GETTING notice that you face a clinical negligence claim or investigation by the GMC/GDC can feel devastating. An understandable reaction might be to immediately fire back a letter either denying or defending your actions – or maybe just slip the correspondence into your desk and forget about it for now. MDDUS would urge members to do neither.

We have recently dealt with several cases where members have not sought our advice or assistance at a sufficiently early stage. These include responding to complex or serious complaints, requests for disclosure of records or other documents, and correspondence relating to GMC/GDC investigations.

MDDUS advisers are here to assist members at the outset of claims, complaints and all regulatory matters, as well as with general queries. The consequences of not seeking assistance at an early stage can be far reaching and sometimes devastating for the future conduct of a claim or complaint.

COMPLAINTS

It is not unusual for doctors, dentists and practice managers to deal with complaints from patients without assistance, especially where a matter seems straightforward. In our experience, the manner in which a complaint is dealt with can determine whether it escalates to the ombudsman, into a GMC/GDC matter or a legal claim. It is important to respond within agreed timescales and courteously and to seek advice from MDDUS if in any doubt.

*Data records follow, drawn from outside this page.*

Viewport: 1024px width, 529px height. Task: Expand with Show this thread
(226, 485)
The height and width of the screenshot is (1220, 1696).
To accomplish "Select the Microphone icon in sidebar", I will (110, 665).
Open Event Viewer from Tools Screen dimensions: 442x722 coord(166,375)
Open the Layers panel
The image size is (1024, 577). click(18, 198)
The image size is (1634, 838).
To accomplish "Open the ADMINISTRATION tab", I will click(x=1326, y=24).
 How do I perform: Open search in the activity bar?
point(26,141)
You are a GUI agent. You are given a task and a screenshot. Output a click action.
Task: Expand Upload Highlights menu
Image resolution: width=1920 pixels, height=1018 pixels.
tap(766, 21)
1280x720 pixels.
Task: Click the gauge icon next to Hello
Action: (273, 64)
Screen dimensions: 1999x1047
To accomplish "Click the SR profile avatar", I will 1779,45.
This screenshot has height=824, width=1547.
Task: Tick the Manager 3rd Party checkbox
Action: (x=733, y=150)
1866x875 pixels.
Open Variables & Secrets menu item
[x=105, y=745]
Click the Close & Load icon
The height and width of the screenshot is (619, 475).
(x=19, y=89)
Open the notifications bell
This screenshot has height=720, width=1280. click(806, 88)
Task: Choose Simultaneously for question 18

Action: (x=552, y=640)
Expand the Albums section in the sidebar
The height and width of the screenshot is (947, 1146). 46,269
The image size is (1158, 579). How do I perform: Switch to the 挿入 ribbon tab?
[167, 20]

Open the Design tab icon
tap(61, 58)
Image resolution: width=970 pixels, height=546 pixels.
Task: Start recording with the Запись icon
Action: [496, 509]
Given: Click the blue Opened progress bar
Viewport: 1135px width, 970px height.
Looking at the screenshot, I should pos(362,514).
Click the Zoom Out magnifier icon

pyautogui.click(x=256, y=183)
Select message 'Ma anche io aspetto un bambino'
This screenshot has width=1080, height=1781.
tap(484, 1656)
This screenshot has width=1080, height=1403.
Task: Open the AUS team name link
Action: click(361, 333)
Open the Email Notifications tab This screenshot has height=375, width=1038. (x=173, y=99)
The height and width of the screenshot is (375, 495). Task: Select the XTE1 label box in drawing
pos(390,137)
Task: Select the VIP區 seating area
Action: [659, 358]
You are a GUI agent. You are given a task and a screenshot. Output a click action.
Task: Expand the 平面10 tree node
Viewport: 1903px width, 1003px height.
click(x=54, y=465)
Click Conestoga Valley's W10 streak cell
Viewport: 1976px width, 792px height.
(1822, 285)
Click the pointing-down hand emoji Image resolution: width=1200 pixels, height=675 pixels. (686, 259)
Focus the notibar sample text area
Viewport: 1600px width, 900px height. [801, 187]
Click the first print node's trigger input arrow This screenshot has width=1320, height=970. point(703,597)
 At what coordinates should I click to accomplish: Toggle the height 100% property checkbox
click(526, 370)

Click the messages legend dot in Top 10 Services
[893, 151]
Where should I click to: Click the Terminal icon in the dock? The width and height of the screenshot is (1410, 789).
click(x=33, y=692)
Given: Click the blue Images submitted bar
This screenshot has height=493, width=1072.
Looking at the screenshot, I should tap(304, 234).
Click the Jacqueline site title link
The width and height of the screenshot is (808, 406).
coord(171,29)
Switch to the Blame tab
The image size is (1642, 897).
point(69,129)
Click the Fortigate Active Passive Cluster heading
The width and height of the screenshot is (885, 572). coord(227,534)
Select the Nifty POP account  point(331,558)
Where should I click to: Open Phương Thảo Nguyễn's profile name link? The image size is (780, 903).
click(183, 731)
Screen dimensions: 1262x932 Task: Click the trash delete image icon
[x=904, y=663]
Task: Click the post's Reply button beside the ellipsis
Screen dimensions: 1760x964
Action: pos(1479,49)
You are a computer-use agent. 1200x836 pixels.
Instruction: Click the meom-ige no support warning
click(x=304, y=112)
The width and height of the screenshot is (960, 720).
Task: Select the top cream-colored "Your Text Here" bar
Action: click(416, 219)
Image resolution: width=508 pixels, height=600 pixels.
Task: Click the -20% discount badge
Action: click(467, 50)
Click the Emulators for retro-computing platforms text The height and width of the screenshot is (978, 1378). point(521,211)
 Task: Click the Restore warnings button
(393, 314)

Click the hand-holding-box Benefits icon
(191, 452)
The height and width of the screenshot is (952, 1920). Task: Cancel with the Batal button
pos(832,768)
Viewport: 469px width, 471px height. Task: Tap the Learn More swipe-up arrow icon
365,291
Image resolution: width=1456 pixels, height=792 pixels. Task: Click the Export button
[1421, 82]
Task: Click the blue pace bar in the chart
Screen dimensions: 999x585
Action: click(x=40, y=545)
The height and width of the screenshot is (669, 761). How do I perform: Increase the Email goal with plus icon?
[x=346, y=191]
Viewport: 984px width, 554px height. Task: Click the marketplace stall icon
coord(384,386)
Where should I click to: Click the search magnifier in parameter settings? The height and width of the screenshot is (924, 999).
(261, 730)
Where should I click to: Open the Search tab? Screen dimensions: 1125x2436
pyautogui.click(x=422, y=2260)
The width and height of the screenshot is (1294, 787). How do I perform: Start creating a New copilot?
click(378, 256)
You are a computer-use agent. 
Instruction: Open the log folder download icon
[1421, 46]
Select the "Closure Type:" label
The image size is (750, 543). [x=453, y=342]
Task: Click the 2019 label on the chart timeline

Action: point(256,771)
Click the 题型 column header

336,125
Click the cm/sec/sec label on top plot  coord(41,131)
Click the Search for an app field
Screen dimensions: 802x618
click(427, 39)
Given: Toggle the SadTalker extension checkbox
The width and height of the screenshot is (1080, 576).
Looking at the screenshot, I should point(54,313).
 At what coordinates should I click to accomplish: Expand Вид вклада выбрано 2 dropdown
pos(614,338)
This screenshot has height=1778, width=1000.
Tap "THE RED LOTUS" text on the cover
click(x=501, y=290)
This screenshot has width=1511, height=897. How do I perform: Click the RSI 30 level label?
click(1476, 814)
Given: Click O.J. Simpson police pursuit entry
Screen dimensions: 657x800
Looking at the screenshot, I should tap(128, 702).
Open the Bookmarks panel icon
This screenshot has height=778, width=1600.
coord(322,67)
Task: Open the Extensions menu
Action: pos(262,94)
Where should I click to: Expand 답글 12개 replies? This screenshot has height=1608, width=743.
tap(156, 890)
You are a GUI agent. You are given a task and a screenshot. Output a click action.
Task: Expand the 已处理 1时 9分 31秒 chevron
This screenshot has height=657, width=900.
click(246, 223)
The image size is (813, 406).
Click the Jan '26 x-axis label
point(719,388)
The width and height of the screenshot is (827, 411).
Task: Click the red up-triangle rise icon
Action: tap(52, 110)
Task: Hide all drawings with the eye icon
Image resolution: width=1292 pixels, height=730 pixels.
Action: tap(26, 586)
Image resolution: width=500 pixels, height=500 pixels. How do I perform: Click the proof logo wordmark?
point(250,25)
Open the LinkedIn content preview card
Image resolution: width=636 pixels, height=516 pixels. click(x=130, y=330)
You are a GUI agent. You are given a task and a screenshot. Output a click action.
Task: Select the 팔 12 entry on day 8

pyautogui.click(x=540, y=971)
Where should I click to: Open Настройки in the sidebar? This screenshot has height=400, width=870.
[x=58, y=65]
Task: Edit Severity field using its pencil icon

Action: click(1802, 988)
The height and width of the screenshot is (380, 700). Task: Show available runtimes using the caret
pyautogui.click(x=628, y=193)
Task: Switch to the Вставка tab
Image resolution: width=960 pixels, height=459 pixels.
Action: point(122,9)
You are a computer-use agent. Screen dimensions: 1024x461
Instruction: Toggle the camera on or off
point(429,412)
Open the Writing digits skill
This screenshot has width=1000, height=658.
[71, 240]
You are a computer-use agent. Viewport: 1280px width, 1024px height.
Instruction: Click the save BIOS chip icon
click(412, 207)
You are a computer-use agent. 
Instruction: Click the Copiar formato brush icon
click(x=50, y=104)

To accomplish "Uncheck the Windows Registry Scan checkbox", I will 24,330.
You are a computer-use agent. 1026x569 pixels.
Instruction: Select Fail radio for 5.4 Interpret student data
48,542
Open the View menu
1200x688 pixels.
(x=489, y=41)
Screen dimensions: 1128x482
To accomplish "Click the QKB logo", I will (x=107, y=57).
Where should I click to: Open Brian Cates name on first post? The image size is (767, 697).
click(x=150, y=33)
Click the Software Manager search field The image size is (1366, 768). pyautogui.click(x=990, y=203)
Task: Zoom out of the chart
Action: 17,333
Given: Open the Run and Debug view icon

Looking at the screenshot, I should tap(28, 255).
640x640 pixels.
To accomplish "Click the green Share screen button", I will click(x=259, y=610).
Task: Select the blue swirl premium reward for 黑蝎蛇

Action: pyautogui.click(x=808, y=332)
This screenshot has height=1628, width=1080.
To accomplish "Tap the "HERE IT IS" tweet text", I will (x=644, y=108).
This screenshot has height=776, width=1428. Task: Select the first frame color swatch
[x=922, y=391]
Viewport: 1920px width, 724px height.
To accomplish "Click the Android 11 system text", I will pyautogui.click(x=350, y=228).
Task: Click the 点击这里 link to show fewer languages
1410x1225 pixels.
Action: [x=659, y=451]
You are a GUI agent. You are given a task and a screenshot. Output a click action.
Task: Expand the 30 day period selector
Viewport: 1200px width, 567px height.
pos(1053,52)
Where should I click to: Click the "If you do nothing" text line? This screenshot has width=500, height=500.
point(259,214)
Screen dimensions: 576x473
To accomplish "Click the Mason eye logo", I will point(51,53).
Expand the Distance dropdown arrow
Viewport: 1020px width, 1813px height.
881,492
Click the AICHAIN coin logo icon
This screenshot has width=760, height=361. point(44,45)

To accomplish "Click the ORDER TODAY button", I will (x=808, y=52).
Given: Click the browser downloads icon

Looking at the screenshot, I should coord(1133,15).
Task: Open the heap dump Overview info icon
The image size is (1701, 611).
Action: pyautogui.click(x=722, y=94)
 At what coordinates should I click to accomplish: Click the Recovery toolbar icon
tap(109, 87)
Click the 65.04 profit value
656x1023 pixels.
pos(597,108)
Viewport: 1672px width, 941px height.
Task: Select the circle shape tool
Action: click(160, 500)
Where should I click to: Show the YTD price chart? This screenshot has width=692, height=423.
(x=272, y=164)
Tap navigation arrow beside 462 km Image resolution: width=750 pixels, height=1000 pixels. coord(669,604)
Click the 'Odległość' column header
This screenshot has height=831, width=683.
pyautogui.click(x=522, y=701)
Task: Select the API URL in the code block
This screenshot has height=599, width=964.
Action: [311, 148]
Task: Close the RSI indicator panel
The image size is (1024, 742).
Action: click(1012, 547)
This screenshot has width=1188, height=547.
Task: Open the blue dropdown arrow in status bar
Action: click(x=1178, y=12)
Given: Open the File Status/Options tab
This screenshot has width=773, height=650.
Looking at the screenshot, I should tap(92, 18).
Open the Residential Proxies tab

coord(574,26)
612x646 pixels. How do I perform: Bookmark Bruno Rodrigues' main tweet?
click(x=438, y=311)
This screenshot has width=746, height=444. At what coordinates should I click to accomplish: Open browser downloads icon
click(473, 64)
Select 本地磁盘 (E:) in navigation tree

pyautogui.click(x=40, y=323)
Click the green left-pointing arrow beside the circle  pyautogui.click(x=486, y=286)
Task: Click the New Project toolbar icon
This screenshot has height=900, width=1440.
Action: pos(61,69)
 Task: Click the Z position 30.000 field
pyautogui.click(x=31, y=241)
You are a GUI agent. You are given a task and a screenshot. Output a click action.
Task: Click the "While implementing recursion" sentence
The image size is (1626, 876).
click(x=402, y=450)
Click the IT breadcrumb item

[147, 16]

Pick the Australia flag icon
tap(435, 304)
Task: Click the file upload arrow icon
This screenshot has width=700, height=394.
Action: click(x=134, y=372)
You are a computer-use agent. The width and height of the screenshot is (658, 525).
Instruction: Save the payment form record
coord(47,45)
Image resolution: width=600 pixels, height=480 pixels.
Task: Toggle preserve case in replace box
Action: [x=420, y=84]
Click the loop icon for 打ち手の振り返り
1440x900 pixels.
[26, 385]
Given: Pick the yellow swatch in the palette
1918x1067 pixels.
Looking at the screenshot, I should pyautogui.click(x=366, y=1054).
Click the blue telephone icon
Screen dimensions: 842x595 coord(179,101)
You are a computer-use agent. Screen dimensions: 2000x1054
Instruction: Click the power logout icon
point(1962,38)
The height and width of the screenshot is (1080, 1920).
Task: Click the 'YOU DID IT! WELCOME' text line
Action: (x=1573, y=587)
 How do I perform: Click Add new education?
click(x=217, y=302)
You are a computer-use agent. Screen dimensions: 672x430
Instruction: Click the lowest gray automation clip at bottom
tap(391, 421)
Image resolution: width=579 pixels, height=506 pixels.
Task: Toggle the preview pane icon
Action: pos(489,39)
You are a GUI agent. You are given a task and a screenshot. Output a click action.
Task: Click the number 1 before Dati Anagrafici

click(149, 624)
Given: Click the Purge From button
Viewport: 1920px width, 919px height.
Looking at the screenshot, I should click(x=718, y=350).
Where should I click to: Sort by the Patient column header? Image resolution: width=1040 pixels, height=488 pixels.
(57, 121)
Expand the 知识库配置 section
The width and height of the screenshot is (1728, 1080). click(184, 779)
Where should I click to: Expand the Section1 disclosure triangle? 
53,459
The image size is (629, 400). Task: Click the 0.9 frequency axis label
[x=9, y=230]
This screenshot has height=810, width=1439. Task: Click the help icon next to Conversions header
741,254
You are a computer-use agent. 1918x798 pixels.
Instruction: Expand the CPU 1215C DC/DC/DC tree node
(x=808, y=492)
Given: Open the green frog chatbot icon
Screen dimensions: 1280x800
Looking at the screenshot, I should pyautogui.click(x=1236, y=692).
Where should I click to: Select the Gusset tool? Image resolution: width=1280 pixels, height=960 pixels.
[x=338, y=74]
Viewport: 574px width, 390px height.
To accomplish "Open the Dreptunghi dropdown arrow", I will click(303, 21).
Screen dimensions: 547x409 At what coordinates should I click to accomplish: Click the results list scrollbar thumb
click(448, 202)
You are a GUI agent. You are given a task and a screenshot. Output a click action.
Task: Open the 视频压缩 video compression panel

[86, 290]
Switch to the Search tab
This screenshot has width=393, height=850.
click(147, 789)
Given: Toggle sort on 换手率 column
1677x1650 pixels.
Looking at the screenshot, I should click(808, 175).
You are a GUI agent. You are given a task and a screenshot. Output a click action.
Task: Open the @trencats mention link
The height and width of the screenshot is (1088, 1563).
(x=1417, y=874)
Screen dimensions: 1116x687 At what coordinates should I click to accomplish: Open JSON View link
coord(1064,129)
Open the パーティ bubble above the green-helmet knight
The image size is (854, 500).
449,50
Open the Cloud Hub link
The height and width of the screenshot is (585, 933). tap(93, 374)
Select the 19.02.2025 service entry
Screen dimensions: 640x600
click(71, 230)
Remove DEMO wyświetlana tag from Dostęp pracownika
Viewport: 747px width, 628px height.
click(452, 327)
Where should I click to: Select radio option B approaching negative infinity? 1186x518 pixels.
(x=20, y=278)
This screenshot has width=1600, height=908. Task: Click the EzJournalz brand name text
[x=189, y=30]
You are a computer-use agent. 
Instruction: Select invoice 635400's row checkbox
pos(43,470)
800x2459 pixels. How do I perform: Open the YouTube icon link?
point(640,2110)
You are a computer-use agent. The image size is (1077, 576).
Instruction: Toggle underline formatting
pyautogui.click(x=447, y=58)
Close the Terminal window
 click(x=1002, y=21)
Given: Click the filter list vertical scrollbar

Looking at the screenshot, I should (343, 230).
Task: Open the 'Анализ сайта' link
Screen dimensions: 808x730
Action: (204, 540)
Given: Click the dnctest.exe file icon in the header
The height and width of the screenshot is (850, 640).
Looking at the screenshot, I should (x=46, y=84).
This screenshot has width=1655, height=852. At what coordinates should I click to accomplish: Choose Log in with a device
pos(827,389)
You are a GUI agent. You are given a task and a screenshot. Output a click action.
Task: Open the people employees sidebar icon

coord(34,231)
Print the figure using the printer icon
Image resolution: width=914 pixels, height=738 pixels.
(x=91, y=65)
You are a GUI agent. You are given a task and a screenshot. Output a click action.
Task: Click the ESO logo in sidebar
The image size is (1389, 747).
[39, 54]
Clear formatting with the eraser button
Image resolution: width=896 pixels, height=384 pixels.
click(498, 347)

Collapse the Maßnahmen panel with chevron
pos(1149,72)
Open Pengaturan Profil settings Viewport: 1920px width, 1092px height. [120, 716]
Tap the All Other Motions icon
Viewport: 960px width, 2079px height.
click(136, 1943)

Sometimes, as a complaint progresses, additional information may be sought. This may seem a straightforward request but could be a “fishing exercise” for further information. Requests to confirm the position of the treating clinician in response to a complaint may go beyond the facts and stray into commenting on issues other than those which need to be addressed. Such comments can be very difficult to retract at a later date and may be used in any subsequent claim or regulatory proceedings.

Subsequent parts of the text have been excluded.